At over 6ft tall and weighing 17 stone he could easily have defended himself - but he was too scared to risk hurting his wife.
"You don't hurt women - that's wrong. So I used to just sit there and take it, trying to protect my head, until she'd finished.
"A couple of times she went to the kitchen and got a knife. She'd wave it at me and say she wanted to kill me. She was like a woman possessed."
The woman's own children, who were in their 20s, were in the house during some of the attacks. But, instead of stopping their mother, they would sometimes join in too.
"I'd have all three of them slapping and kicking me. It was awful," he said.
John hid his bruises and scratch marks from his colleagues at work and told nobody about the abuse. "I suppose I was ashamed. She would tell me all the time I was useless and deserved to be hurt and, after a while, you come to believe it. I didn't think anybody would listen to me."
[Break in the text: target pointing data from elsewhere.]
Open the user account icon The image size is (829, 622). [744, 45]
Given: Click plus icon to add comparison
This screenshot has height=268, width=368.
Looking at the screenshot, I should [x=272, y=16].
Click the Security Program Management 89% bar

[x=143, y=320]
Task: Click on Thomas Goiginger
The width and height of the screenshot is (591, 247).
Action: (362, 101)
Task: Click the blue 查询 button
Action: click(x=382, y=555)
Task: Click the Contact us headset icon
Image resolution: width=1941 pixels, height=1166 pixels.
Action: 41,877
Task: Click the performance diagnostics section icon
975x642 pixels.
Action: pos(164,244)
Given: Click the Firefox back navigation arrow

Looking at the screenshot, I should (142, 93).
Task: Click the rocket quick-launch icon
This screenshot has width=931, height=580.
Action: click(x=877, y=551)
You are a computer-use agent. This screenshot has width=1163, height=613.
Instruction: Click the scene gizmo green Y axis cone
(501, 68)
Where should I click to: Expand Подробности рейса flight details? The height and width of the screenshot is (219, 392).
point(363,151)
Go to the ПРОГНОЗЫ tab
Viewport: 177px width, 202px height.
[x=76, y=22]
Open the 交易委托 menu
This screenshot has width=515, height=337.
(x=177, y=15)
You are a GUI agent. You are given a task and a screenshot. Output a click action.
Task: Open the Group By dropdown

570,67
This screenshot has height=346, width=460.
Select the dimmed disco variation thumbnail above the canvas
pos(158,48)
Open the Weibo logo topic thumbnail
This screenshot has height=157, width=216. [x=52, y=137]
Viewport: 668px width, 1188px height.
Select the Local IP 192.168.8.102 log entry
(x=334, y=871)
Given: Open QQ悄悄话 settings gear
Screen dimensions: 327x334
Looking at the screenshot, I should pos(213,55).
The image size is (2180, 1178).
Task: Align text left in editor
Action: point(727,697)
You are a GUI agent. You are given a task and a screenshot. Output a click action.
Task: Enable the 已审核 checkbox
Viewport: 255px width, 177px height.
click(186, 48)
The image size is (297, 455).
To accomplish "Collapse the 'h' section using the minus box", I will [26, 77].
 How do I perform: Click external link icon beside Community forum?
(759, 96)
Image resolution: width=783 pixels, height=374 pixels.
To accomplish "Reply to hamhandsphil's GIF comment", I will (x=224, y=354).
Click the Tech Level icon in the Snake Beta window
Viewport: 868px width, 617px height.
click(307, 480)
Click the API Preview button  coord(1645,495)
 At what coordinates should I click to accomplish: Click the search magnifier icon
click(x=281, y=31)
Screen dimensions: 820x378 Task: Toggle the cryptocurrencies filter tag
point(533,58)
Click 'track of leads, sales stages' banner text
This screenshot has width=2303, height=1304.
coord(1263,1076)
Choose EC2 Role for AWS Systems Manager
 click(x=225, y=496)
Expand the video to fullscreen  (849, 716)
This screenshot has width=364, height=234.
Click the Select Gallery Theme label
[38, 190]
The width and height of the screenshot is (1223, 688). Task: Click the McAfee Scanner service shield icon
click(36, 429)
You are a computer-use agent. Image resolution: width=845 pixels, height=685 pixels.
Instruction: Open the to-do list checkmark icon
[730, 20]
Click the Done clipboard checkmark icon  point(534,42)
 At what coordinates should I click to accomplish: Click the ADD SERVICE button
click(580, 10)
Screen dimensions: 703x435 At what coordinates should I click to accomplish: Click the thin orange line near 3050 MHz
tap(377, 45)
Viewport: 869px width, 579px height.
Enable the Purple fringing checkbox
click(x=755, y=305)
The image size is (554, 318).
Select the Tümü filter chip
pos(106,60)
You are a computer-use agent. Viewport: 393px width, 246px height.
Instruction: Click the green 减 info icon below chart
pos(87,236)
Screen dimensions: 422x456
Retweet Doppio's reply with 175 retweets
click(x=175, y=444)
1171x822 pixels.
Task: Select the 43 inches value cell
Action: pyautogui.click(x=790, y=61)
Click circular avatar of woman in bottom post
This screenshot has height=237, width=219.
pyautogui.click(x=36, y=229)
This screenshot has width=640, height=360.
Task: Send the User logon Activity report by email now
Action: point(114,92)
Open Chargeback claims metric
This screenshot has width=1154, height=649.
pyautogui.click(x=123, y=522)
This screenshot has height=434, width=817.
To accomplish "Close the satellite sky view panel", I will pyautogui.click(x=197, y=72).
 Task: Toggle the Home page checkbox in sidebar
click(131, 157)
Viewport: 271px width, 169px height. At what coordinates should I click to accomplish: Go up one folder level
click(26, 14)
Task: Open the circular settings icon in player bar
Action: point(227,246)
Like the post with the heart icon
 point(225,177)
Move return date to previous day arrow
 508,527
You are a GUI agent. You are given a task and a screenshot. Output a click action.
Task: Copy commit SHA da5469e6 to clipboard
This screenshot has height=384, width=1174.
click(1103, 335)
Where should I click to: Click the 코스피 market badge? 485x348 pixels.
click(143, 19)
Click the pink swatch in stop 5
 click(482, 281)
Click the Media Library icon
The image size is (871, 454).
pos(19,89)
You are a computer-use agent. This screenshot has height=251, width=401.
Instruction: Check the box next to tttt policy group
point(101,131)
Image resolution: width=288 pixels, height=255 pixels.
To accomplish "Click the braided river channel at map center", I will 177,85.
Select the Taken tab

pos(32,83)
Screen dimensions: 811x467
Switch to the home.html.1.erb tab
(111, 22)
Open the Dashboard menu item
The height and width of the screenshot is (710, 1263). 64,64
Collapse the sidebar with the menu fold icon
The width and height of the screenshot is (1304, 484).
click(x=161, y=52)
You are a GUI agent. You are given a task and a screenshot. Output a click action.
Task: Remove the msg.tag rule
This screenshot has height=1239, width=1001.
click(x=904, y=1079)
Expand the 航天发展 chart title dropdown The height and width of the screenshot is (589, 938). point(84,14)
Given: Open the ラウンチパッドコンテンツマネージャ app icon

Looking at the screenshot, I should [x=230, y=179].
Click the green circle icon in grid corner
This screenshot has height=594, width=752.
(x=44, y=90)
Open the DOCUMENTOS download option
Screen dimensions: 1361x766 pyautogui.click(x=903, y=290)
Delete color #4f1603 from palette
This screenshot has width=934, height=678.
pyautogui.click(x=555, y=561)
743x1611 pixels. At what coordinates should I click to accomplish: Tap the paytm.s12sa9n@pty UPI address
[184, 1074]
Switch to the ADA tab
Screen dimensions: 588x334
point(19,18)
Secretly he started switching his phone to record when he thought a beating was about to start. He also took photos of his injuries. And after more than a year of abuse, he plucked up courage to go to the police and give them what he believed to be enough evidence.
"My wife was arrested but sadly nothing ever came of it. The Crown Prosecution Service said there was not enough evidence to press charges... The situation at home became even worse after that," he said.
Finally, earlier this year, the couple split and there was an acrimonious battle about finances in the divorce courts.
"I tried telling the judge I'd been a victim of male domestic abuse but he didn't seem interested. He just ordered me to sell the house and pay my wife a large percentage. I lost hope then that anybody would ever take me seriously," said John, who is now forced to return home to live with his parents.
"If I was the abuser, as a male I'd be locked up in prison by now. People need to realise that it's not only women who are victims of this. It can be just as bad for men," he said.
He is currently trying to persuade Milton Keynes police to prosecute his wife retrospectively.
"I've phoned 101 four times, but they just don't seem bothered. They said someone would be in touch with me but nobody has. I've given up now. I'm 50 years old, battered, broke and about to return to live with my parents. Life can't get much worse..."
The Citizen contacted Thames Valley Police for a response to John's claims.
A spokesman said: "As many as one in three victims of domestic abuse are male. According to the Office for National Statistics , 757,000 men were victims in the UK in 2019/20. But research shows male victims are three times less likely to confess they are suffering from domestic abuse than a female victim."
ManKind is a national charity that helps men escape domestic abuse. It is open weekdays from 10am to 4pm and its confidential helpline number is 01823 334244. You can read more about them here.
A ManKind spokesman said: "Domestic violence and domestic abuse is not just about physical abuse – it also includes emotional and psychological, coercive control and isolating people.
"Most men do not believe or feel they are a victim until sometime after they no longer have control of their life and have become isolated. One survivor said they felt they were being ‘groomed’. Remember though you are not to blame, you are not weak and your are not alone. There is help available and you (and your children) can escape."
"The legal definition of domestic abuse is 'any incident or pattern of incidents of controlling, coercive or threatening behaviour, violence or abuse between those aged 16 or over who are or have been intimate partners or family members regardless of gender or sexuality.
"Any victim of domestic abuse should call 999 if in immediate danger."